Antioch University New EnglandCenter for Climate Preparedness
and Community Resilience

Stormwater Drainage – Minnesota

Municipal Stormwater Vulnerability: Minneapolis & Victoria, MN

Abstract:

This study was the fourth in an ongoing program to investigate unresolved issues pertaining to stormwater adaptation. The overarching purpose of this program was to promote stakeholder-driven adaptation of vulnerable stormwater management systems and related water resources, by demonstrating, implementing, and disseminating a quantified, local-scale, and actionable protocol for maintaining historical risk levels in communities facing significant impacts from climate change. The project utilized an interdisciplinary team of investigators and stakeholders, to transfer coupled-climate model projections to the sub-watershed scale, in a form understandable to planners, resource managers and decision-makers. On a planning scale, the study sought to: Model capacities required for the existing infrastructure to convey peak flows from projected mid-21st century climate-changed precipitation and population growth; Model water quality impacts from projected mid-21st century climate-changed precipitation and population growth; Manage uncertainty in coupled-climate model output and associated downscaling; Provide a risk-based, prioritized schedule for adaptation of subcatchments and the stormwater management system; Estimate the cost of adapting the infrastructure to required capacities; Assess the potential for BMPs and Low Impact Development methods to provide more economical management of peak flows than drainage system upsizing. Through stakeholder participation, and community education and outreach efforts, the project provide a forum and participative decision-making process to empower communities to implement the adaptation plan.

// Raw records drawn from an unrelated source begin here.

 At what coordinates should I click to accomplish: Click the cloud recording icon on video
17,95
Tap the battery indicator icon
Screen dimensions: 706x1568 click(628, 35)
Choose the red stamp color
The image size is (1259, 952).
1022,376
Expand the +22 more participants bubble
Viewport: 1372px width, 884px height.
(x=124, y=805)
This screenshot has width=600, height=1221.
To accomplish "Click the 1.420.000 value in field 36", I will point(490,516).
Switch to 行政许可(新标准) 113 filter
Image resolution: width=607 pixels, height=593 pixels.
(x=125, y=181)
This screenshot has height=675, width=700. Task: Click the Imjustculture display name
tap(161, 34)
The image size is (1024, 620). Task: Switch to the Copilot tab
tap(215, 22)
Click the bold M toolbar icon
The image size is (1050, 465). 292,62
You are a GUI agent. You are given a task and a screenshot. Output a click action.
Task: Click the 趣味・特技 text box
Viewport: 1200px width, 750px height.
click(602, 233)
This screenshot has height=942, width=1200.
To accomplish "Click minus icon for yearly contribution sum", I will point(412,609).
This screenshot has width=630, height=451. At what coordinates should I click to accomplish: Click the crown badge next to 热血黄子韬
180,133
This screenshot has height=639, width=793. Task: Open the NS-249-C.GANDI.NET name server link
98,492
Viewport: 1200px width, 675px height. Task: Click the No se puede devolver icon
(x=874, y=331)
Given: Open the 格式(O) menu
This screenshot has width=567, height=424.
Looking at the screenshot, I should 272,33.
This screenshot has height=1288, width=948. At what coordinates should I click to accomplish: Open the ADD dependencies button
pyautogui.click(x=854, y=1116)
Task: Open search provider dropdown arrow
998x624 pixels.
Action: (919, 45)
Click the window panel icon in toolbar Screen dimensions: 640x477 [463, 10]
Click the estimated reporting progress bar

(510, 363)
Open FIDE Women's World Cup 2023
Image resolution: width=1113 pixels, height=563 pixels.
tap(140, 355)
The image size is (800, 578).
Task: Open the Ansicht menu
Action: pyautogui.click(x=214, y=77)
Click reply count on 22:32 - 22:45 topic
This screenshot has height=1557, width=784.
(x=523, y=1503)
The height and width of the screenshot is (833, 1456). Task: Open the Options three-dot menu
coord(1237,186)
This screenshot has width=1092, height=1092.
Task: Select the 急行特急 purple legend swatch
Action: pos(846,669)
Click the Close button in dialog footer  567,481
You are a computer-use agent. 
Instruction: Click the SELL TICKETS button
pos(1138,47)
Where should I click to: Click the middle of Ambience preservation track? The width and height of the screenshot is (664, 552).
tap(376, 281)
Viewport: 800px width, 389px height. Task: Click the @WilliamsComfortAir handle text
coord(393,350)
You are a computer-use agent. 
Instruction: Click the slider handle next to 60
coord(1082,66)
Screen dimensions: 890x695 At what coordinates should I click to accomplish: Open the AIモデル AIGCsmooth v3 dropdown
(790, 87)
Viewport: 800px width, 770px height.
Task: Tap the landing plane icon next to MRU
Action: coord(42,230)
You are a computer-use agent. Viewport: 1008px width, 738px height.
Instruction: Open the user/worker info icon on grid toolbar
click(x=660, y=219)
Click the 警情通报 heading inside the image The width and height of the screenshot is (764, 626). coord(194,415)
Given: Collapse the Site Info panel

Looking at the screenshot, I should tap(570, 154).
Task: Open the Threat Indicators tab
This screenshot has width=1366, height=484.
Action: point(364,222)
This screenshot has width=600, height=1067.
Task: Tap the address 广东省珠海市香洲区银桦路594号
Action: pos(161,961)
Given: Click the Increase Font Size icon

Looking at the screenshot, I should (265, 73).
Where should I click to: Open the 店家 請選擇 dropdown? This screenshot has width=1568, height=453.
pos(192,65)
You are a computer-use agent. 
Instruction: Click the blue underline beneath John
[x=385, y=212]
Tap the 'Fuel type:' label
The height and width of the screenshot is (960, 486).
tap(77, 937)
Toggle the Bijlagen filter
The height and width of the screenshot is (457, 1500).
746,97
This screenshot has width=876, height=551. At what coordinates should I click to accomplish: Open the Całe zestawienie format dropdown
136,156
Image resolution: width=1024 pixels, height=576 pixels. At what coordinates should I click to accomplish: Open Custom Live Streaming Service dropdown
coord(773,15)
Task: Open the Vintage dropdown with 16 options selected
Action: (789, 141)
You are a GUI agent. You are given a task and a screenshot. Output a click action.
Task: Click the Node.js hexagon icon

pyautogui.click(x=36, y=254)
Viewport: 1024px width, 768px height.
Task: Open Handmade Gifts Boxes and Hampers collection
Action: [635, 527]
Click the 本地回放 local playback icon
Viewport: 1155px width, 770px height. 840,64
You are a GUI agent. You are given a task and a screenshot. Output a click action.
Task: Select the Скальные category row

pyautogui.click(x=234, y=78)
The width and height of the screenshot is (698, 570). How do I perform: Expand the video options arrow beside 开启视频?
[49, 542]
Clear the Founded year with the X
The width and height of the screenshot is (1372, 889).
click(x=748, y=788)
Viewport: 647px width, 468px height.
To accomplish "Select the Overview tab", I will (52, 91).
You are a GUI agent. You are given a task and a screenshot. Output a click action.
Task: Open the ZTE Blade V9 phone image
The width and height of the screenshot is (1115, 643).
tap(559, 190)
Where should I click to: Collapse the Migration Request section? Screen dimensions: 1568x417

Project activities included:

As necessary, limited fieldwork to validate existing hydrological and hydraulic models; Statistical downscaling of coupled-climate model output for a robust range of models and emissions scenarios; Development build-out to current zoning regulations, under standard and Low-Impact-Development methods; Model of required stormwater system capacity to accommodate climate change and population growth; Costs to upgrade the existing stormwater system, under replacement-cost, cost-avoidance, and substitution cost assumptions; Production of video, graphics, photographs, and a webcast to support communication of results; Implementation of a targeted program of community and stakeholder outreach, education, and participative decision-making; Dissemination of results through conference presentations and peer-reviewed publications.

These analyses and associated outreach program provided both new and synthesized science-based knowledge; identified impacts and societal vulnerability; and provided a practical template to support stakeholder-driven implementation of adaptation programs. This study made a significant contribution toward the generation of reliable and specific local-scale estimates of impacts from climate change, in support of programs to adapt civil infrastructures.